(TASK TO COMPLETE): Below are some records. Quote exactly the lines from the one that contains "Disable asking to save logins and passwords" through the last, both included, and leave out the pictures.

(DATA SHOWN):
* * * *

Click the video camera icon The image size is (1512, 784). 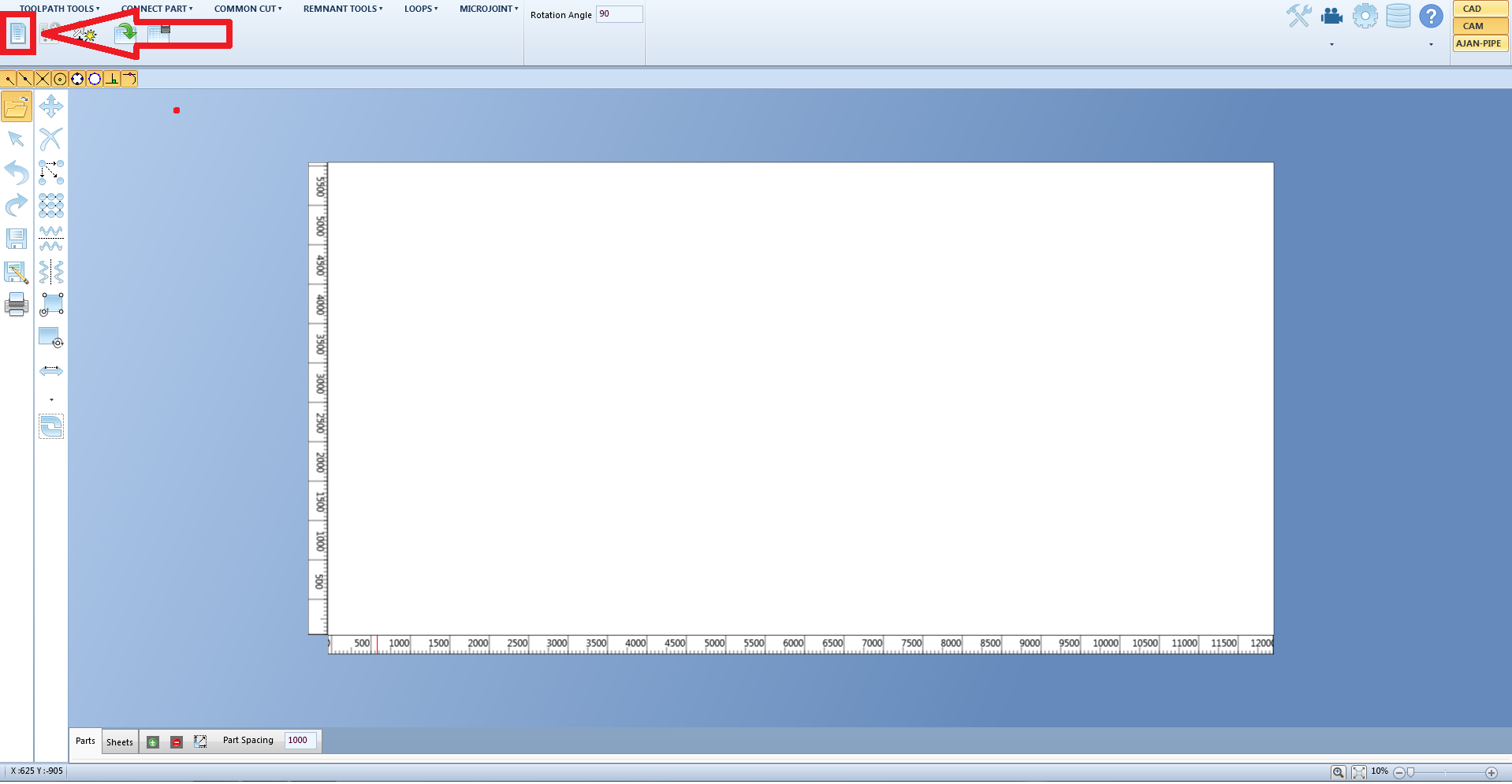[x=1331, y=16]
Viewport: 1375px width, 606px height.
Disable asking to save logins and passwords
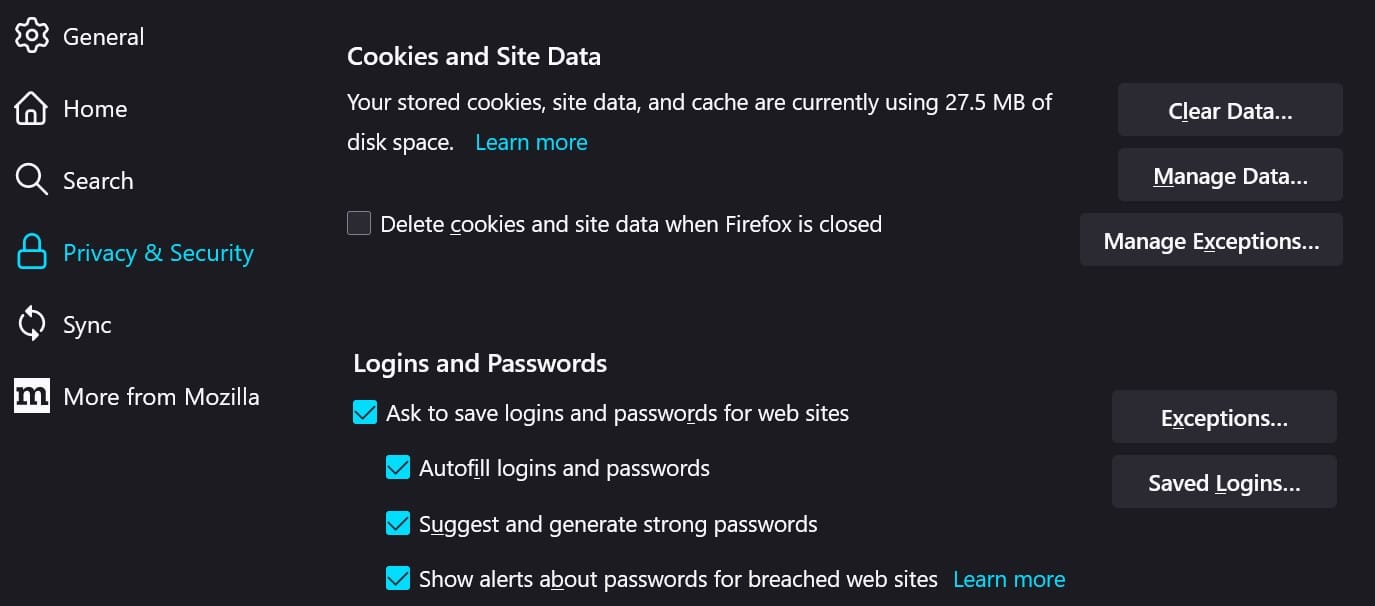(364, 411)
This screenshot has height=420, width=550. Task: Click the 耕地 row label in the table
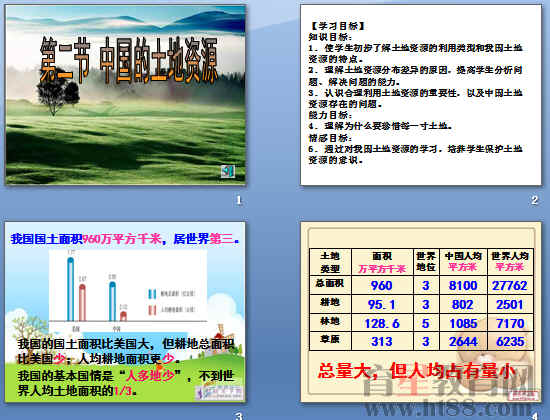point(330,304)
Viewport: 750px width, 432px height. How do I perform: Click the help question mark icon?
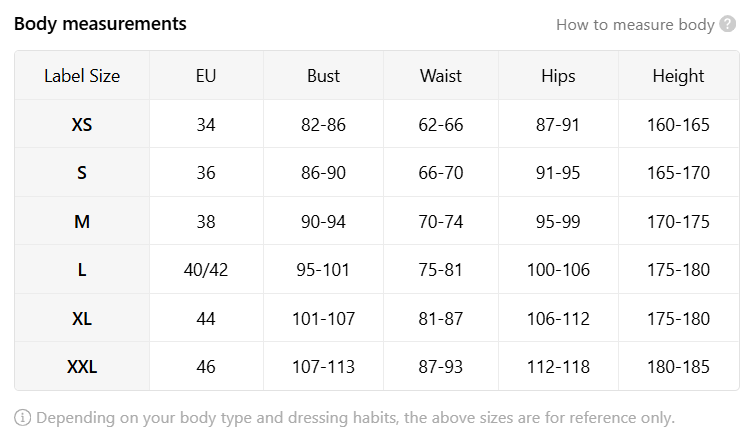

* * * *

(ANSWER BELOW):
Disable asking to save logins and passwords
(364, 411)
This screenshot has height=420, width=550. Task: Click the 耕地 row label in the table
point(330,304)
Viewport: 750px width, 432px height. How do I perform: Click the help question mark icon?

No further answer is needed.